Крайние религиозные сионисты и «Гуш Эмуним» тоже были готовы сражаться. Они бунтовали, планируя революцию против светского национализма с одной стороны и против ортодоксии – с другой. Жизнь евреев круто изменилась. Они считали, что необходимость связывать себя по рукам и ногам традициями, берущими начало в диаспоре, отпала, поскольку началась мессианская эпоха. Со времен Шабтая Цви это был первый крупный всплеск еврейского мессианизма. В те времена евреи тоже переживали переходный период и верили, что стоят на пороге небывалых перемен. Но если саббатиане бунтовали против ограничений гетто, гушистов не устраивала территориальная ограниченность. Границы заботили их не меньше, чем саббатиан, и хотя они вели речь прежде всего о государственных границах Эрец-Исраэль, на самом деле цель их борьбы состояла также в определении границ и пределов иудаизма.
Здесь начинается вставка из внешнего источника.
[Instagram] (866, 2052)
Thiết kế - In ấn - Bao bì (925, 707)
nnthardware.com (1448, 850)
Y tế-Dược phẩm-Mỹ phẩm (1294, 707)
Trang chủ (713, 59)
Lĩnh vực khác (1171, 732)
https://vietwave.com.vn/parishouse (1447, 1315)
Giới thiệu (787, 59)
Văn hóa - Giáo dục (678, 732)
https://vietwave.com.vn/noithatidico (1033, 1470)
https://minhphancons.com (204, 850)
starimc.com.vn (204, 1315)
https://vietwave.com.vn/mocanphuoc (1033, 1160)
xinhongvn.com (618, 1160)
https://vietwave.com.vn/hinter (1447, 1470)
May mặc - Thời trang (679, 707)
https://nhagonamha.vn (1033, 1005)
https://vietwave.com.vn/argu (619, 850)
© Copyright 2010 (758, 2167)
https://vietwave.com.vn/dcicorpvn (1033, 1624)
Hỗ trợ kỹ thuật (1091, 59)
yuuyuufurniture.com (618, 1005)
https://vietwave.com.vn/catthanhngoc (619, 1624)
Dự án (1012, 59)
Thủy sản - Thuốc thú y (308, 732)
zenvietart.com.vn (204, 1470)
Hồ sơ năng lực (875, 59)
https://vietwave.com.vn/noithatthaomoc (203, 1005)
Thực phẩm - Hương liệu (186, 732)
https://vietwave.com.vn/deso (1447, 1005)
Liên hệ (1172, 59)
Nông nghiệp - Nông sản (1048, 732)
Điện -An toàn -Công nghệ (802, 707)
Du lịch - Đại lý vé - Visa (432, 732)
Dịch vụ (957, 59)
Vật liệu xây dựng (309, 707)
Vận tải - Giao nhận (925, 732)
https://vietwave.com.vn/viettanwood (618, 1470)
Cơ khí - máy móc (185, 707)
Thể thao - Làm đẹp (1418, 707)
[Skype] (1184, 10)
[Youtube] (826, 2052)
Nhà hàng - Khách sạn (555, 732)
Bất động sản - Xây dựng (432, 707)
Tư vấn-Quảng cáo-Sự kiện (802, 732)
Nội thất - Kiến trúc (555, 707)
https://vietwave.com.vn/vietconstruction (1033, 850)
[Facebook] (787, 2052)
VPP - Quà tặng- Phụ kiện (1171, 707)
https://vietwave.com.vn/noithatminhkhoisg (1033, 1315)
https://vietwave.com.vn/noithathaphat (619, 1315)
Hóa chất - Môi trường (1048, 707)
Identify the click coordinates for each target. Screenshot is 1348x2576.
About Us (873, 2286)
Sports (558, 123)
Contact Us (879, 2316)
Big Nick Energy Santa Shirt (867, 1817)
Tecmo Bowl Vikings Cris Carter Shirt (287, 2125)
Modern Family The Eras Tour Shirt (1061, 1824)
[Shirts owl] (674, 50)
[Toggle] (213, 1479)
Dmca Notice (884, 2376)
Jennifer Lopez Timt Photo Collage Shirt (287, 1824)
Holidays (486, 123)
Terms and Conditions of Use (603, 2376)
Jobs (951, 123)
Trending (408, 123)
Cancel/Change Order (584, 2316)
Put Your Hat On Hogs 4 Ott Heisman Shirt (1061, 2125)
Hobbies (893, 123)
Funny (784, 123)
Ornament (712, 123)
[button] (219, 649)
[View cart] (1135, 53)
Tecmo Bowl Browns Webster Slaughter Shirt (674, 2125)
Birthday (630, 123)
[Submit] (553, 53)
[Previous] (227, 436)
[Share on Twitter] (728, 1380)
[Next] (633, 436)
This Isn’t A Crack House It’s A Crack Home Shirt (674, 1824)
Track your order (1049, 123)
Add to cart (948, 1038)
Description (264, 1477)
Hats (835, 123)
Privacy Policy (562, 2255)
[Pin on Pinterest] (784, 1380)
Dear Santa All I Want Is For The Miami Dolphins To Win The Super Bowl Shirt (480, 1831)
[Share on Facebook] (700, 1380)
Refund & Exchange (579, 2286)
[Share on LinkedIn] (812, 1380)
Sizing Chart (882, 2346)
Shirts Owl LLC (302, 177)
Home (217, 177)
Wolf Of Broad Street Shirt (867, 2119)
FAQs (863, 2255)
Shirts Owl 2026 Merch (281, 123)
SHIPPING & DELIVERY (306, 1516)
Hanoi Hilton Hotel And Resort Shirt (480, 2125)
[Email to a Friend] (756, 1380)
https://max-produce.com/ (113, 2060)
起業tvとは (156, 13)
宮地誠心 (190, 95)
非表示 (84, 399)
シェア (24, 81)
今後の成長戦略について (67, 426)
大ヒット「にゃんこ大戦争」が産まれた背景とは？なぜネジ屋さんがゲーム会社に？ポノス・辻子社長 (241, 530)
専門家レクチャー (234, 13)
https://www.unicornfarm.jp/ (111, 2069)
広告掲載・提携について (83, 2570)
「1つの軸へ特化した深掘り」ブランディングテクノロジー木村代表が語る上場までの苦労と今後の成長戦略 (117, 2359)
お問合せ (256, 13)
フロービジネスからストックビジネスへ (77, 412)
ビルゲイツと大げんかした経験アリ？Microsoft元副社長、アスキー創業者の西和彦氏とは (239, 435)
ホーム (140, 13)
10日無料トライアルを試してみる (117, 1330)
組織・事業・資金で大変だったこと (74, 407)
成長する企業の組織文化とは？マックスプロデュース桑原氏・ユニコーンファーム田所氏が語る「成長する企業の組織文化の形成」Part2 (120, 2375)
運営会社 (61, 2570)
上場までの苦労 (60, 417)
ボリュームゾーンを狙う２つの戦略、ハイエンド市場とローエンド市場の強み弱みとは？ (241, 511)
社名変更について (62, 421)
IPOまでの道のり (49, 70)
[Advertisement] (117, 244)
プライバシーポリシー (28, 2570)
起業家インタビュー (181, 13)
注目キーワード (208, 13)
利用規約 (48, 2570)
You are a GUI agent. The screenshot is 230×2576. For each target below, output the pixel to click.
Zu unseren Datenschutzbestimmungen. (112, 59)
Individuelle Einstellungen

Они хотели сломать стену между светскими и религиозными евреями[888]. Кукисты не сомневались в том, что, вопреки мнению харедим, убежденный ортодокс вполне может быть сионистом. Кроме того, они утверждали, вопреки секуляристам, что без религиозной составляющей сионизм будет несовершенным. Однако времена были тяжелые. Кукисты переживали предательство со стороны правительства в лице «Ликуд», которое выдворило их из Ямита и, заключив мир с арабами, затормозило процесс искупления. Особенно отчетливо это проявилось, когда в 1987 г. палестинцы начали интифаду (от арабского «избавление») и вынудили лейбористское правительство подписать мирное соглашение, еще менее приемлемое, на взгляд кукистов, чем Кэмп-Дэвидское, поскольку по нему Израиль обязался отдать часть священной земли на Западном берегу. Кукисты чувствовали себя – как евреи в диаспоре – во враждебном окружении гоев, но и единоверцы тоже не давали осуществить то, до чего, казалось, было рукой подать.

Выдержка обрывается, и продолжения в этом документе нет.